Rowan pointed at her. “I remember that. You ran in. The image was on my monitor. I flipped it off immediately. You must have seen it.”

“Not seen it,” she corrected. “Clocked it.”

“How’s that?”

“If you left the image there and acted like it was a nothing burger, it wouldn’t have stood out to me. That your reflex was to hide the image meant my mind tagged it as significant.”

“You’re a thousand percent right. I’ll have to figure out how never to do that again.”

“Lock your door?” She shrugged.

“I see the whole thing unfolding just the way it would for a brain wired like yours. From the beginning, the necklace bothered you. You knew it was associated with something bad—which it is. Your conscious brain kept looking for the answer, so you went and pressed the mom. You followed the child. You got the necklace. You tucked it into your pocket and kept thinking about Avery, who is tied in your brain to me. All of this makes perfect sense. You had all the steps, but you just didn’t have enough information to put them together. And as you and I know so well, the brain is an incredible thing.”

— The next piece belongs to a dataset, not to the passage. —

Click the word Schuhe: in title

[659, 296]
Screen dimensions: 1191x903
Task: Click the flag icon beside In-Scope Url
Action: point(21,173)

“It is that. But here are the things that were starlight and pixie dust,” Petra held up a finger, “the unexpected seismic activity.” Another finger went up. “A young girl who was not putting up with that mess. A third finger, “Hawkeye and Cooper.” She smiled over at them so they knew she was still okay, and Hawkeye started over to her.

“Looks like you two are getting on,” Rowan said as he stepped aside. “I need a word with Finley before they take off.”

“Everything okay?” Hawkeye asked as Cooper thrust his head under Petra’s hand.

“Rowan and I were just going over how this all happened, how we got to this place.”

He leaned down and gave her a kiss. “Destiny?” he asked.

Petra snuggled into his arms, laying her head on his chest where she could hear his heart beating strong and steady. “Yes, that’s exactly what I told him. Destiny.”